▶ WORKING DATA

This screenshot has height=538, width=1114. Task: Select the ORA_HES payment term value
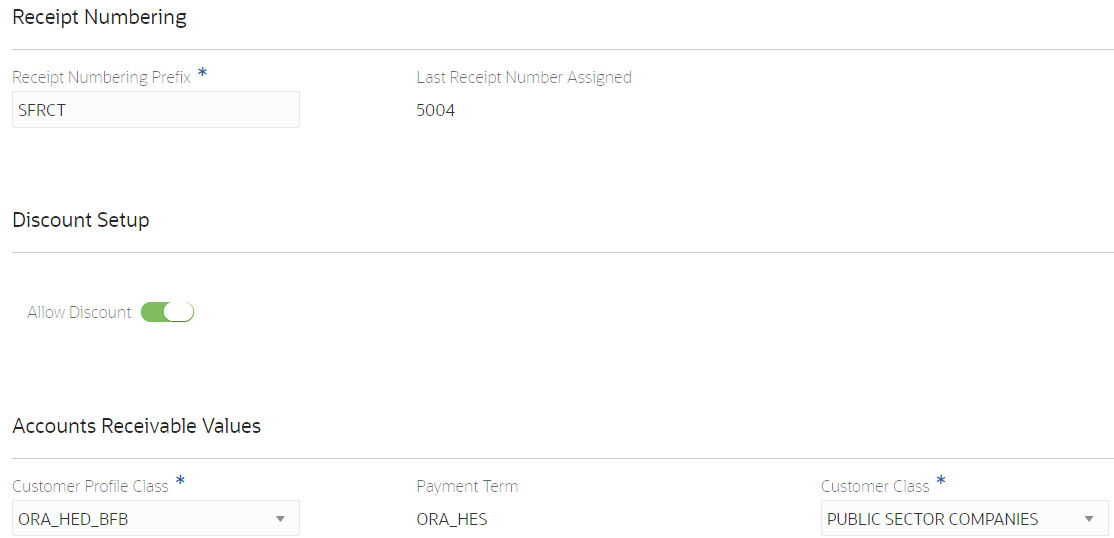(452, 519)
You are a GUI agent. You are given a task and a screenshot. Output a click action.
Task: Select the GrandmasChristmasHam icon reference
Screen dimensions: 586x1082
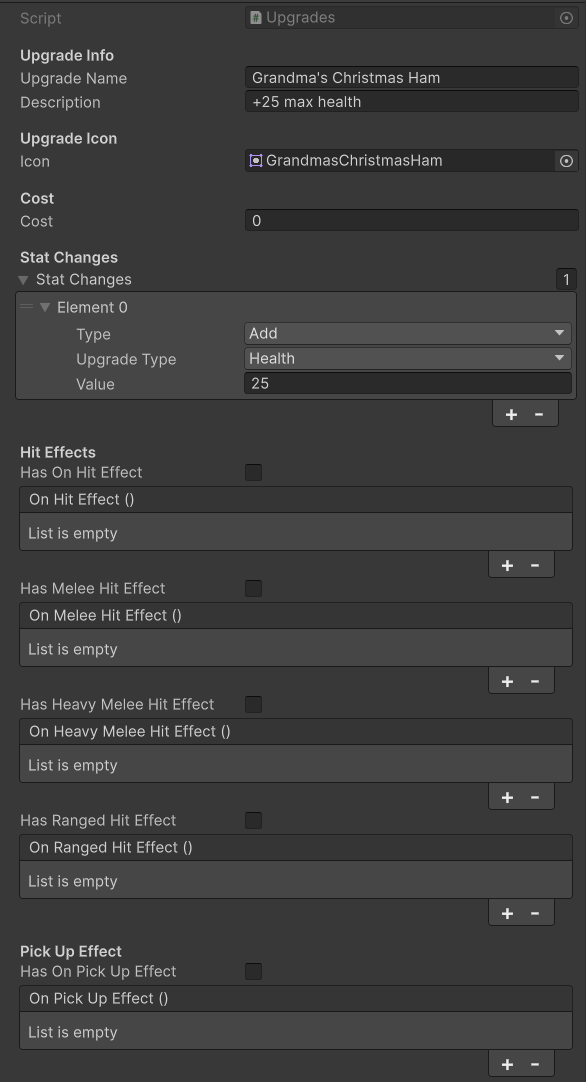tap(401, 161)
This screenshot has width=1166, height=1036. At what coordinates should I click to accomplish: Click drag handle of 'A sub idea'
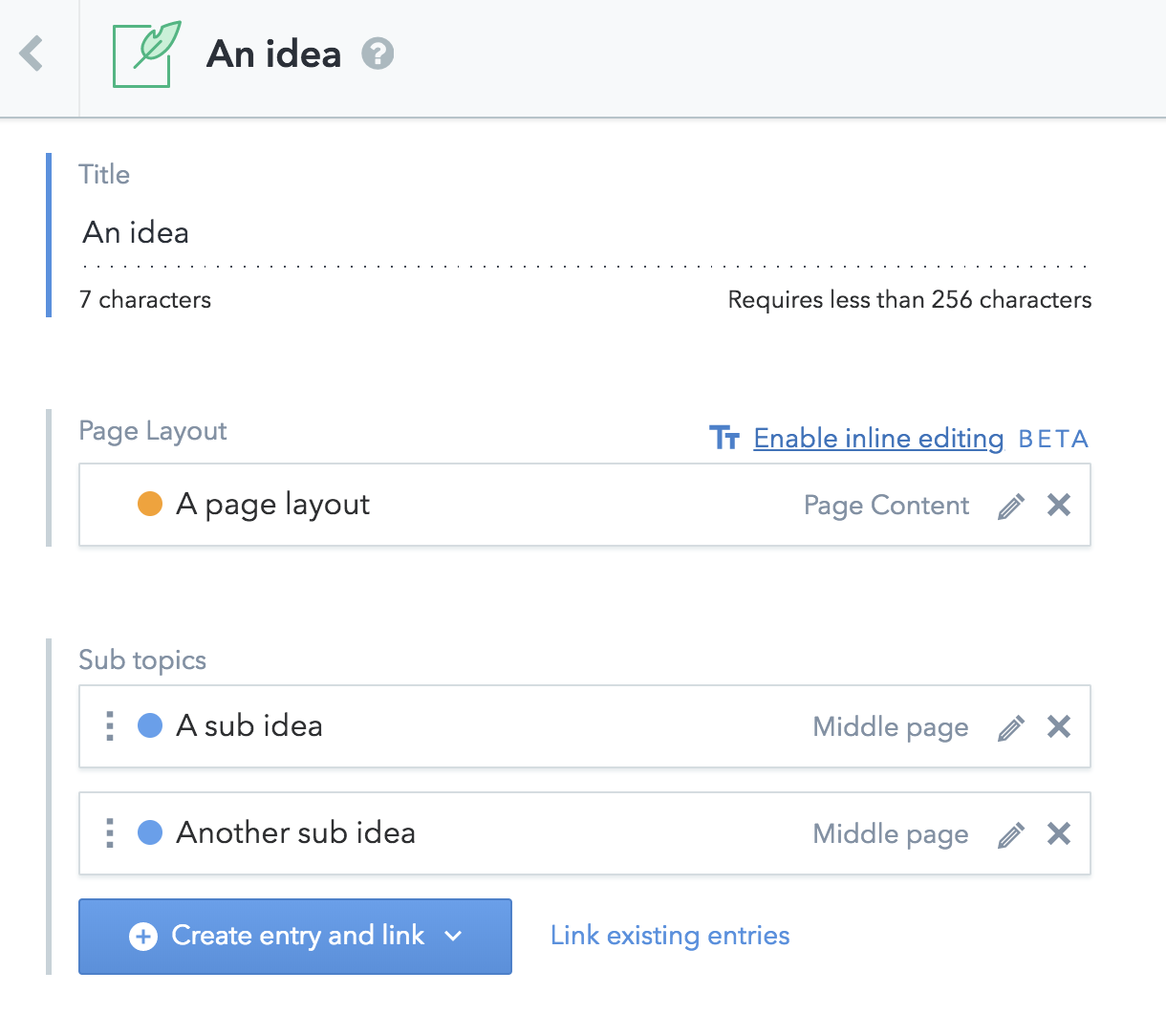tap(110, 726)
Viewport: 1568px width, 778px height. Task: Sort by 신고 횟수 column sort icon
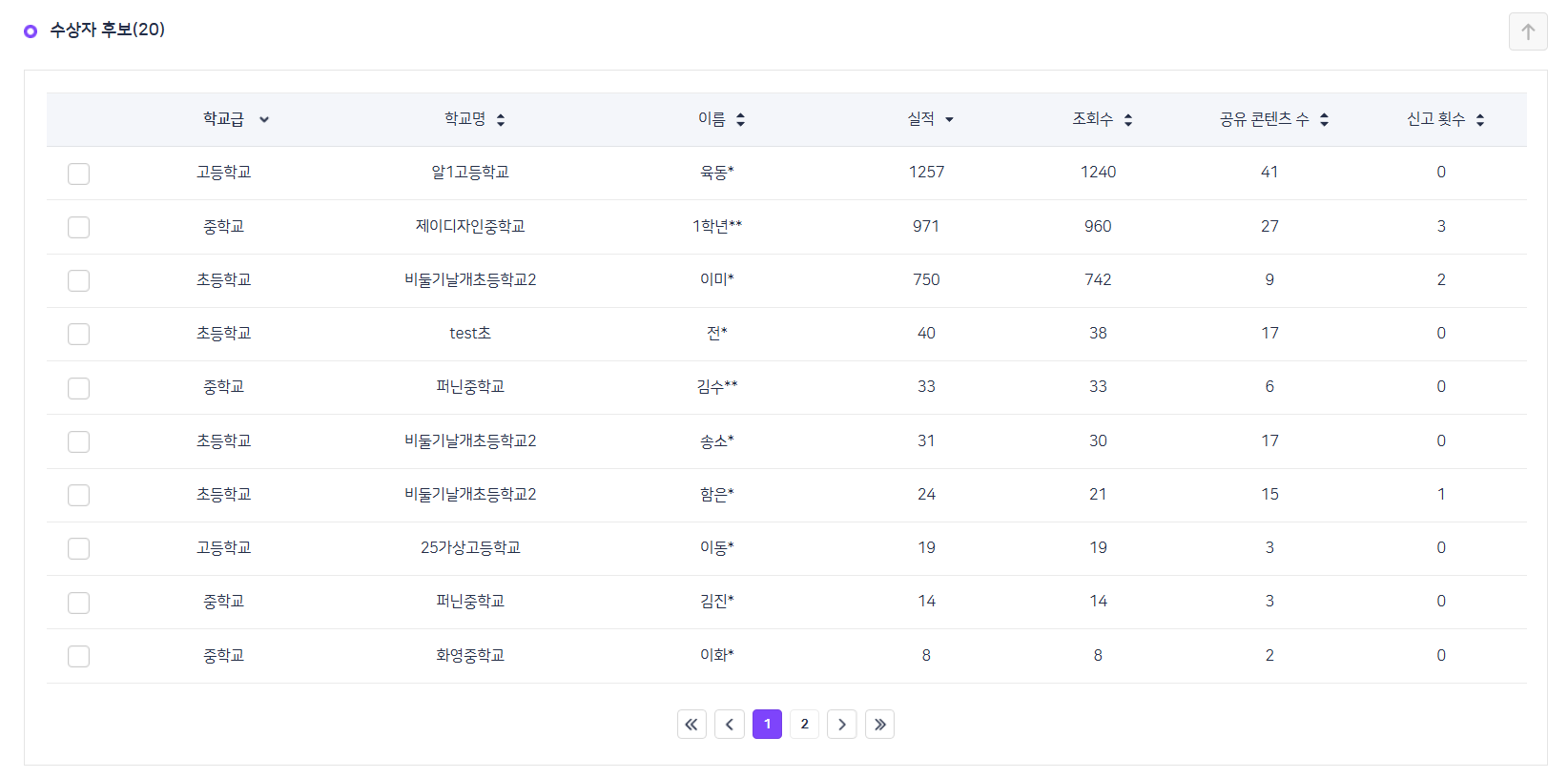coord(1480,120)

* * *

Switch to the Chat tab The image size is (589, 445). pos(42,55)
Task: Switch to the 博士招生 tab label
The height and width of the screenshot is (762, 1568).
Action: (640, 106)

==

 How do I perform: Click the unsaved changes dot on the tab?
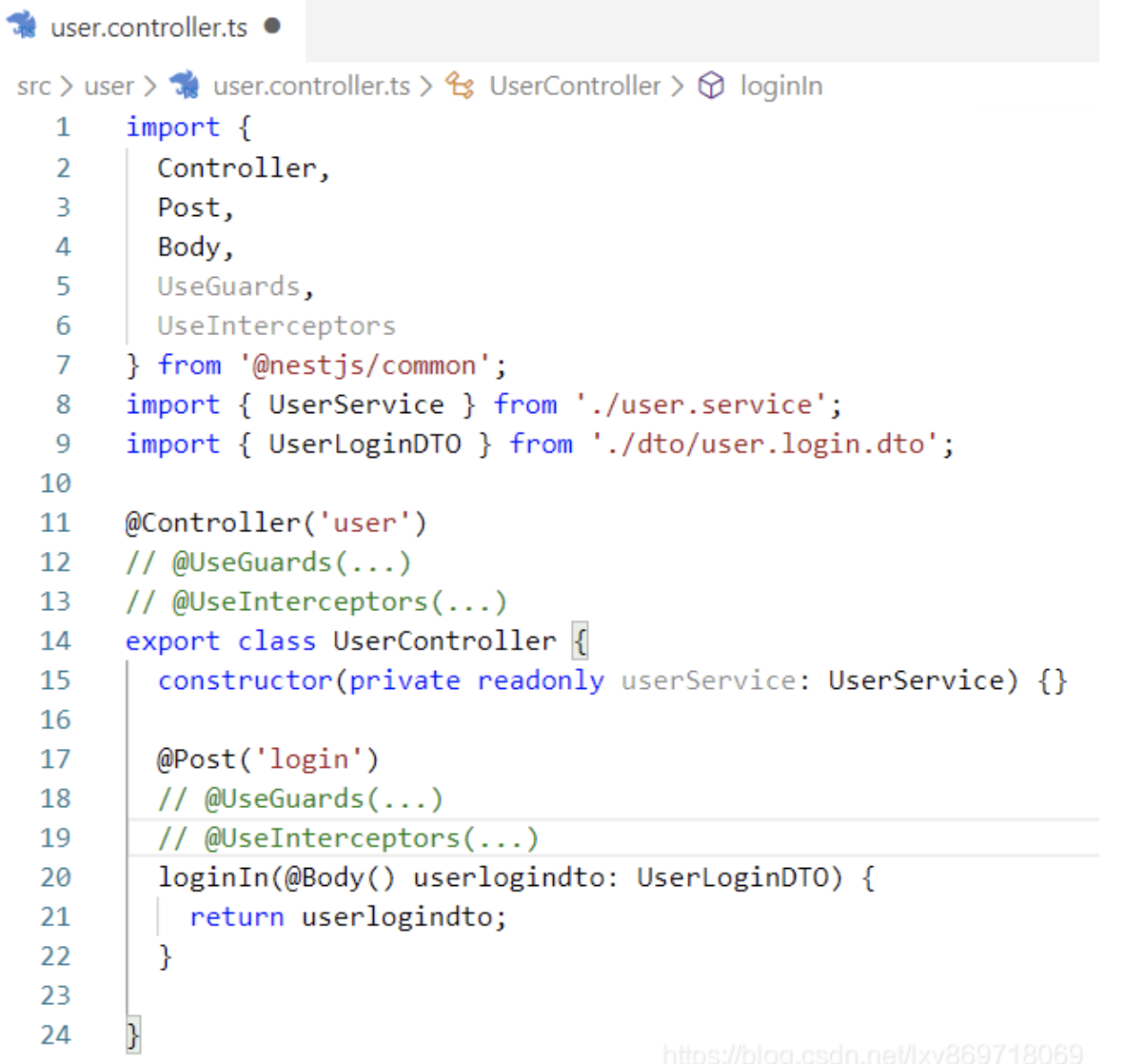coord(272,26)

▶ YOUR OBJECTIVE
Within the material above, find every line containing the word "Switch" and copy it.

▶ SOLVED PROBLEM
Switch to the Chat tab The image size is (589, 445). pos(42,55)
Task: Switch to the 博士招生 tab label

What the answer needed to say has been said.